A “impessoalidade” conduz ao ponto central da interpretação – a “faticidade”. O Dasein, segundo seu ser-de-origem, está sempre já entregue; seu ser lhe é imposto sem que tenha conhecimento de seu para-onde e de seu de-onde, e com essa faticidade o Dasein é também lançado em seu entorno e mundo-com, caindo sob seu domínio em um constante afastar-se de seu próprio ser autêntico.
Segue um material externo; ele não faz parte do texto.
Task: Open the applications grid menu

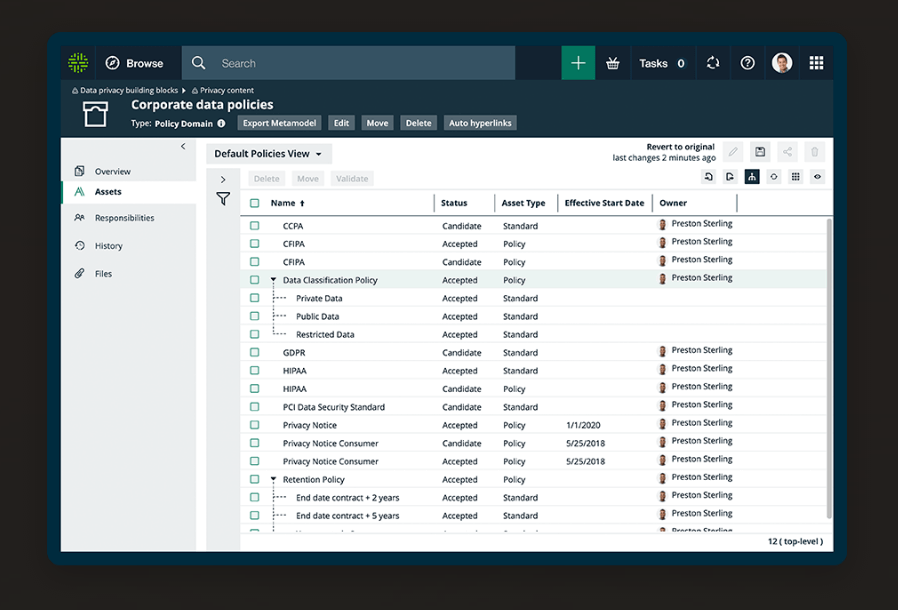Action: (816, 62)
Em toda essa decaída permanece, no fundo do Dasein, uma compreensão – por mais oculta que possa permanecer – de sua própria autenticidade, e é nesse “cuidado” [Sorge] que inere a possibilidade de o Dasein apreender seu próprio ser e irromper do existir inautêntico para o autêntico.
A exegese da temporalidade culmina na tese de que a temporalidade não é nem uma forma a priori de intuição nem uma ordem empírica de objetos, mas antes um constituinte fundamental do Dasein – ter-sido, ser-presente e futuro são os modos de ser do Dasein, que juntos tornam possíveis fenômenos fundamentais como compreensão, cuidado e resolução.
Na faticidade do ser-no-mundo, o Dasein cotidiano deriva suas possibilidades da interpretação herdada e transmitida do “impessoal” – mas na resolução o Dasein pode chamar-se de volta a seu próprio ser autêntico e “assumir em sua faticidade o ente que ele mesmo é, e assumi-lo integralmente.”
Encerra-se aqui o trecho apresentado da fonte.